Before I continue in this line of reasoning, I want to address one objection that I foresee: some might say that the consequences I listed are the result of false premises. But this doesn’t really tell us anything, since all errors are either the result of false premises or invalid logic. The reality of the situation is that people do make grave mistakes and are often in error, and pointing that fact out does not really illustrate anything. If we could simply never make any mistakes, we wouldn’t need epistemology or morality to begin with, and this whole discussion would never need to happen (Anthropic Argument from Moral Disagreements?).

So the question becomes, how can our moral system, as I call it, get out of whack? Well, I think the answer should be obvious to anyone who understands social constructionism and hierarchical institutions. Institutions have the leverage they need to convince people that their interests are linked to the institution’s flourishing. The individual becomes identified with the nation, the religion, the economic class, the distinctive mores and traditions, the social roles, and so on, and various intuitions are associated with those same things (religion as source of sanctity and purity, government as a fair arbiter and source of liberty, etc). And when that identification is in place, it becomes relatively easy to invoke whatever intuition is needed to get people to do evil things. This is the most commonplace way to corrupt an individual.

It is rather similar to the ways in which quacks exploit our cognitive biases to make us believe in fake remedies or pseudo-science. Cognitive biases are evolved mechanisms by which we can make judgments rapidly and with finite mental resources, but they are insufficient to arrive at conclusions in complex, abstract domains, where most quackeries lie. Most people have no direct experience with medical trials, oncology, physics, or evolutionary theory. Therefore, they must rely on what they know, which is often insufficient to distinguish true claims from false claims, especially when they have been convinced that some quack theory represents some ultimate or transcendent truth. In both cases, we’re talking about natural systems that evolved under simpler social conditions being twisted by more complex structures and systems of thought.

Another good analogy is cults, because cults are just an extreme form of hierarchical institutions. People join cults with good intentions. Once they are convinced that the cult is the only way to save the world, or bring humans to a higher plane of existence, or whatever, they can be persuaded to do anything to further the aims of the cult. Their best interest, and the cult’s best interest, become one and the same.

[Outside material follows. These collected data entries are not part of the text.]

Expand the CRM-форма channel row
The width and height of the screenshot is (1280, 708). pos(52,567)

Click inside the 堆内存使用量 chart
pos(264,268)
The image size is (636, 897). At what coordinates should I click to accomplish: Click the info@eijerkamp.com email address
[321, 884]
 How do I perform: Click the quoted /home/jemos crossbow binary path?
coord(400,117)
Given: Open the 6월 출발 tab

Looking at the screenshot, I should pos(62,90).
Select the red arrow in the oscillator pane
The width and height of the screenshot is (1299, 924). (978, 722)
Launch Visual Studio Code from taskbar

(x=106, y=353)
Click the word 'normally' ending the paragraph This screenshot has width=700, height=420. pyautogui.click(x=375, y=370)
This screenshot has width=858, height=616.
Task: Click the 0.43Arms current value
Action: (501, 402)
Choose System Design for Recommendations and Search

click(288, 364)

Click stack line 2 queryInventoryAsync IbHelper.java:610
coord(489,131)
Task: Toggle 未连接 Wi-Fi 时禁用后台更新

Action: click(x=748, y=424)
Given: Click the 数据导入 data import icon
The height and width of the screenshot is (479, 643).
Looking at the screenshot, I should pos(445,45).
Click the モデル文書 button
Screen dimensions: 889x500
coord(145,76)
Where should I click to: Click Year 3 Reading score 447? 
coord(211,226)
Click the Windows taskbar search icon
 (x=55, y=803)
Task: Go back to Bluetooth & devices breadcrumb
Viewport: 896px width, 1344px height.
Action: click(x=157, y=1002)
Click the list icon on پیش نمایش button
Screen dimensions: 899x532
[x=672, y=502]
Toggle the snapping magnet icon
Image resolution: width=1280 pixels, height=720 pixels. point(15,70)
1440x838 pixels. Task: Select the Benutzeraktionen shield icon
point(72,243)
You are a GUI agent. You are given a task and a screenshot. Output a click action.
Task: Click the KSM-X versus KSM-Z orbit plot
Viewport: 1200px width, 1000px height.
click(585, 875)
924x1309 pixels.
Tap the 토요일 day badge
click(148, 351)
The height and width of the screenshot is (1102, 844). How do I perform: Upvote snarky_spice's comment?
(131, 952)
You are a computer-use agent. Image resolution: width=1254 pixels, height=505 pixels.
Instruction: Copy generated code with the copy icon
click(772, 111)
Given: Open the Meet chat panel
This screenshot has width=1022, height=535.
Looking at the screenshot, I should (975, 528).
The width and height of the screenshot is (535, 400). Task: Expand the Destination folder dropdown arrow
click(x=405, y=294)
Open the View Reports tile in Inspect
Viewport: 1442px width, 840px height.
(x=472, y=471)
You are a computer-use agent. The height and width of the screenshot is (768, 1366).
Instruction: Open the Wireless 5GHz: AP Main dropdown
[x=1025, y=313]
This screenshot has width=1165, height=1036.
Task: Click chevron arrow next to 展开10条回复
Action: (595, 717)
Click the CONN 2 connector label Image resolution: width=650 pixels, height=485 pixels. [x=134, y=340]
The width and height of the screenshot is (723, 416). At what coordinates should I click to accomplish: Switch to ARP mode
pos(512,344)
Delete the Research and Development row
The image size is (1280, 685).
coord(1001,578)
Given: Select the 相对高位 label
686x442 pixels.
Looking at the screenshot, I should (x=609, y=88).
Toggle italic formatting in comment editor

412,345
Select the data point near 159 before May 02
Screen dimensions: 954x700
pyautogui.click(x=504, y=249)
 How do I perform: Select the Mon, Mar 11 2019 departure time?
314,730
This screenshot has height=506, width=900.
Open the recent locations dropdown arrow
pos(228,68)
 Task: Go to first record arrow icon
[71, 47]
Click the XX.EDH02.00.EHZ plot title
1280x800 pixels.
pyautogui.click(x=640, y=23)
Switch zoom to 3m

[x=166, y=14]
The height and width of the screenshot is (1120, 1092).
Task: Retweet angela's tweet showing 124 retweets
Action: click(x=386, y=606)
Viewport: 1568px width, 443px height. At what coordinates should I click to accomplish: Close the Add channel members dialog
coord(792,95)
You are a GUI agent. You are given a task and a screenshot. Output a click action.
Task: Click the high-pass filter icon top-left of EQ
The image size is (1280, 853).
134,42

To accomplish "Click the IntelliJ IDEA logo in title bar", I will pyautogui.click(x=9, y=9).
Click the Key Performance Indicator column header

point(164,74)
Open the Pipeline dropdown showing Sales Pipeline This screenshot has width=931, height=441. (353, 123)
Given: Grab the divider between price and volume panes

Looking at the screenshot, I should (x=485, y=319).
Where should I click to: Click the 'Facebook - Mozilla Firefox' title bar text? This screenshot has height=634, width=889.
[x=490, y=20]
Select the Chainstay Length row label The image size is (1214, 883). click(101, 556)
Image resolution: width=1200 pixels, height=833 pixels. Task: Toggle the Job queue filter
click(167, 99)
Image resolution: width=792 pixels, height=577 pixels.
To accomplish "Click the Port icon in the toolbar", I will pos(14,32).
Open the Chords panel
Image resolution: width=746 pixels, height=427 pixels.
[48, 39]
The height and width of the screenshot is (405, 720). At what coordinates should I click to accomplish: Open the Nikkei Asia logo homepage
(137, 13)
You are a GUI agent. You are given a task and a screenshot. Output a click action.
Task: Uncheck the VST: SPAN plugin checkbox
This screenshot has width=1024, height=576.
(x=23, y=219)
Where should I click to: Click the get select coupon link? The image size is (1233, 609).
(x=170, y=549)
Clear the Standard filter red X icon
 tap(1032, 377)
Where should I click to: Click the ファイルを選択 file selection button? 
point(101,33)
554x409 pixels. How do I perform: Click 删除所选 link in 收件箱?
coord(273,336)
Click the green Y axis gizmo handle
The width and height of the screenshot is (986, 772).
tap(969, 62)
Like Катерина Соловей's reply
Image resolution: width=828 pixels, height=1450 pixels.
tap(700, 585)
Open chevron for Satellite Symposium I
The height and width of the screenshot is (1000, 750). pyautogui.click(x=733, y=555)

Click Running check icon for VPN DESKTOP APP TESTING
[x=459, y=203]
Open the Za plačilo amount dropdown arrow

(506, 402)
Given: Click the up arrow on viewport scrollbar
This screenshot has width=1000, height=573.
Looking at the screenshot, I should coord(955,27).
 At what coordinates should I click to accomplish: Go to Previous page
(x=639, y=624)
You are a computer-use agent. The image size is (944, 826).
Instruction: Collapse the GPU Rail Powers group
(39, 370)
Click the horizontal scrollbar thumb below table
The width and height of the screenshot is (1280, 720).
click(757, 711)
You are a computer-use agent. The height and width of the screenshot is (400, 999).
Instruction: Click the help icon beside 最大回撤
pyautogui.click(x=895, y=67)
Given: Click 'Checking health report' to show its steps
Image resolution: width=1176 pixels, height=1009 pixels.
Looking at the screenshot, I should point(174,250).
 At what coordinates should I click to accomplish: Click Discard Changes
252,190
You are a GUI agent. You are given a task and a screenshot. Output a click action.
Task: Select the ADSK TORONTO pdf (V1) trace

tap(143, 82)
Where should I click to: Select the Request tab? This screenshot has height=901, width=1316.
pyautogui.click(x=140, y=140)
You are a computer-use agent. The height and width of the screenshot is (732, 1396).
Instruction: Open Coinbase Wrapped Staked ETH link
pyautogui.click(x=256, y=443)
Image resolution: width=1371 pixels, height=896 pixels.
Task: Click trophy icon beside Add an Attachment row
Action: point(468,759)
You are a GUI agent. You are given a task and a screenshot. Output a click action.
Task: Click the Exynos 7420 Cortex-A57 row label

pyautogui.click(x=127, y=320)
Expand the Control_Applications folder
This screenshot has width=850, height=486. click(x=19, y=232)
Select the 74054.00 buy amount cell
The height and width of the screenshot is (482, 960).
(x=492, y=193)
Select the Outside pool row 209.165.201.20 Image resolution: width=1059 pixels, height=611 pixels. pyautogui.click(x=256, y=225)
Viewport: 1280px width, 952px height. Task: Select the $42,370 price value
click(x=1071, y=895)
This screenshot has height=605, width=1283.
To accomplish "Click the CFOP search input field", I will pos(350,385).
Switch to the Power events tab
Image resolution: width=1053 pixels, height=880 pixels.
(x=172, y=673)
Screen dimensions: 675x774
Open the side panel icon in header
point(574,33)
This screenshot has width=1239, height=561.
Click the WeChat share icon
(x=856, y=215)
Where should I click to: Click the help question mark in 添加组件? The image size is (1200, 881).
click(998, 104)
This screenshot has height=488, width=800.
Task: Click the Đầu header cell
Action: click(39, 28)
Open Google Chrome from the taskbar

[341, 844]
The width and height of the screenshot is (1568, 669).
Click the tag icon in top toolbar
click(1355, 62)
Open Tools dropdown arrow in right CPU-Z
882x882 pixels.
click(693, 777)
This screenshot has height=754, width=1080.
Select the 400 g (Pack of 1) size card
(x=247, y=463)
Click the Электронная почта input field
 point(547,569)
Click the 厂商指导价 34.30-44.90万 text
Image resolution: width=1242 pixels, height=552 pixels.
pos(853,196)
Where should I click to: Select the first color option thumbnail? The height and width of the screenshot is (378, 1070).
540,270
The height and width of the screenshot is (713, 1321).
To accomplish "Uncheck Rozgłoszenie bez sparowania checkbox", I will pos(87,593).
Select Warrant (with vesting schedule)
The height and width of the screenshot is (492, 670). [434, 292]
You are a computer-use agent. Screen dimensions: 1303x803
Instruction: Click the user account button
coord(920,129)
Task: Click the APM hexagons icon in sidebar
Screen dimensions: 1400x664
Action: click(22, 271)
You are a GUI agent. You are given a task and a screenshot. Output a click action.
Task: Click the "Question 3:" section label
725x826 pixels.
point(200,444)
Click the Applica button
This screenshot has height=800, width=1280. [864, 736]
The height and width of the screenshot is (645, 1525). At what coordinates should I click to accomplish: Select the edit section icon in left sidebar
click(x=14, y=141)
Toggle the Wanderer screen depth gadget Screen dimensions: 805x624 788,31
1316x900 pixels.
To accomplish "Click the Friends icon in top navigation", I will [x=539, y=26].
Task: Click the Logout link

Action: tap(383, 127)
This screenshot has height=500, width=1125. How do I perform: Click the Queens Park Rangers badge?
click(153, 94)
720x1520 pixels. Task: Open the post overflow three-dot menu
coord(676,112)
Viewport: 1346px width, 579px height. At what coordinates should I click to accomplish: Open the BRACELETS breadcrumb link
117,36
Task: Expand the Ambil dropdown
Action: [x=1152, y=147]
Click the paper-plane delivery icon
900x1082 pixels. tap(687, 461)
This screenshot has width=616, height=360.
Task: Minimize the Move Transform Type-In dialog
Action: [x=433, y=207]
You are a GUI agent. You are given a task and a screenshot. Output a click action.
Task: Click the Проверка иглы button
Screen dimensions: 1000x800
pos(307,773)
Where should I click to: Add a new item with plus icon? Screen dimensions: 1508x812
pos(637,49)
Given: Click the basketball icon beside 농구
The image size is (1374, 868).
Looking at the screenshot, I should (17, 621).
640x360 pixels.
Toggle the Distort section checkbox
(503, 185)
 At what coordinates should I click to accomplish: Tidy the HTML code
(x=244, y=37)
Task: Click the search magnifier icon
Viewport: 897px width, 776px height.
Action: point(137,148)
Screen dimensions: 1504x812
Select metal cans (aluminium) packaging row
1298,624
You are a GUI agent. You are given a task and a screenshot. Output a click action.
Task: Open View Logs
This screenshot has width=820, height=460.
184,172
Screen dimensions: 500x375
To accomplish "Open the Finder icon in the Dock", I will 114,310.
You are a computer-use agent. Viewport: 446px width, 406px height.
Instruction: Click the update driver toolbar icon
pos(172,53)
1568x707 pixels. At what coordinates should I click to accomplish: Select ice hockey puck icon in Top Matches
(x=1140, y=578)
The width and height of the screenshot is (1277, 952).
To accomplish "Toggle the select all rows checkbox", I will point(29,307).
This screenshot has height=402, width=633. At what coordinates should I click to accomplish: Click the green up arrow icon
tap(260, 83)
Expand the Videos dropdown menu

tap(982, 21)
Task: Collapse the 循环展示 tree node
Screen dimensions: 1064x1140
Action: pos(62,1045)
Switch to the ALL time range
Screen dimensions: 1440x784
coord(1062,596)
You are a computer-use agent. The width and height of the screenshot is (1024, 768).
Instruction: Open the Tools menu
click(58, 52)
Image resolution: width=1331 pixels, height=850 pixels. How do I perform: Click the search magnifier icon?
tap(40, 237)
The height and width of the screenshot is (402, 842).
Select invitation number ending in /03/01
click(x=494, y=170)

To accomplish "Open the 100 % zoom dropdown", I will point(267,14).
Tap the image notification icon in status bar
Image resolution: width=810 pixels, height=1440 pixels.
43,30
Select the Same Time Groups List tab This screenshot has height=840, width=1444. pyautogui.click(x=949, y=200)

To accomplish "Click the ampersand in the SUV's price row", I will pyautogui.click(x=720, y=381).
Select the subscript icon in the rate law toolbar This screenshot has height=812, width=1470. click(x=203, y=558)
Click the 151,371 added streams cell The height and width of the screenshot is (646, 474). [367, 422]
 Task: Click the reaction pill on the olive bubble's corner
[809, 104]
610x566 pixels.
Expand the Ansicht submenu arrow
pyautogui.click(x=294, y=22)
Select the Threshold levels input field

The solution to the co-optation of our moral system is individualism, the position that one’s values and principles are more important than external obligations (like laws and religious diktats). This is rarely presented as a solution. On the other hand, vulgar individualism, the position that all morality should be purely instrumental (i.e. self-interested) and that the individual should only be concerned with their own well-being and status, is often presented as a solution, especially in this age of capitalism and neo-liberalism. But it’s just another tactic to introvert people and prevent them from looking at social realities. The more obsessed you are about yourself, the less time or energy you have to look at what other people are going through, or look at the reality of your own situation.